Oceanic Institute's educational outreach, offered to elementary and secondary school students and faculty, includes co-curricular programs that use aquaculture as a vehicle for teaching science, math, computer use and business literacy. Our resources and educational programs are designed to ensure that our reefs will thrive for generations to come.
Bruce S. Anderson
Blame for delayed aid can be spread around
Are we ready here in Hawaii for the next big disaster? It could be a hurricane, a tsunami or a terrorist attack. Do we have plenty of shelters, able to handle several hundred thousand people? Do we have the beds and the food at those shelters? Do the people know where the shelters are? And do we have alternate hospitals ready so we can evacuate people from hospitals to other hospitals and plenty of aid workers available to go from house to house and to clear away debris from streets? Will the hurricane fund be enough?
A big disaster is really impossible to prepare for. Yet the federal government was blamed for being unable to handle hurricanes Katrina and Rita. Perhaps that blame should be spread around to people who built in the wrong places, or built the wrong kind of structures, or to politicians who failed to properly construct the levees that broke. Every one of us is responsible for some disaster preparedness, even if it only includes having on hand bottles of water and extra food.
Even with drop, gas prices still too high
I would like to be the first to congratulate Sen. Ron Menor for patting himself on the back for the anticipated decline in gas prices ("Backers say gas price will prove law is working," Star-Bulletin, Oct. 13
). I would personally shake his hand if it were not for the fact gas prices prior to September averaged $2.75, which is still 25 cents less than the anticipate decline.
I just hope Menor will be as quick to accept blame if and when this law proves to be a farce, and hope he would be the first to jump in and tell his Democratic buddies to repeal it. Remember, Sen. Menor, your constituents do a lot of driving, and it's costing us every single day we drive.
Comfort, convenience make rail magical
Dennis W. Noe (Letters, Oct. 14
) asks what is "magic about a rail." He also wonders why anyone not currently riding the bus would be interested in riding the rail system, thus changing the "habit" of driving.
The rail will be a quick, comfortable ride that is not subject to traffic holdups, traffic lights, inconsiderate drivers or pedestrians wanting to cross the street midblock. It will move from one point to another with a predictable schedule. It will allow the rider the chance to read that newspaper, drink that cup of coffee and apply that makeup in comfort without creating a threat to other drivers.
With the use of monthly travel passes, rail will be considerably cheaper than maintaining and operating a car.
And that, Mr. Noe, is what is magic about our new rail system.

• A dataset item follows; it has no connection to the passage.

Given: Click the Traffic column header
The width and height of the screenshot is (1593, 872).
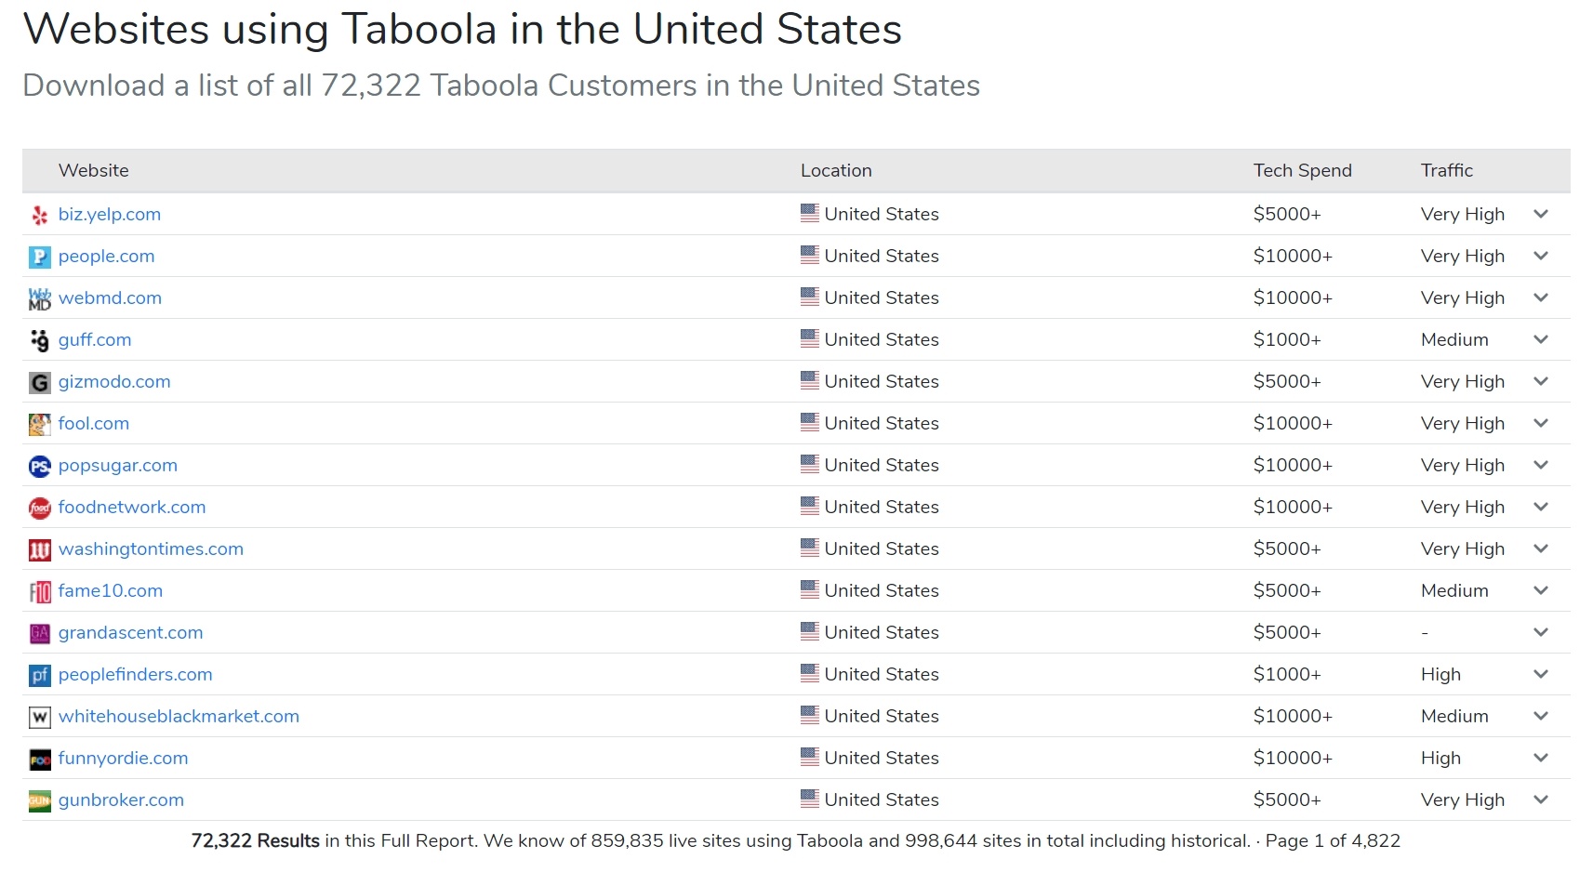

Roundabout will improve safety
This is in response to Janice Pechauer's Oct. 12 letter to the editor
The Foster Village roundabout is still under construction and is not expected to be completed until the end of the year, and many of Pechauer's concerns are misplaced. During any type of roadwork, there will be disruptions to traffic. The city informed and will remind the contractor to take measures to minimize the inconvenience to motorists. The contractor is not allowed to work on the road during morning and afternoon peak hours and must have off-duty police officers present to regulate traffic during construction hours. City buses have been rerouted to side streets during the construction period. Emergency response agencies also have been notified so they can plan alternate routes.
The construction of the roundabout at the intersection of Ala Napunani and Likini streets in Salt Lake faced the same challenges Pechauer cites. That roundabout, once finished, reduced speeding, improved pedestrian safety and minimized traffic congestion in the area. We are confident the one at Foster Village, once completed, will do the same.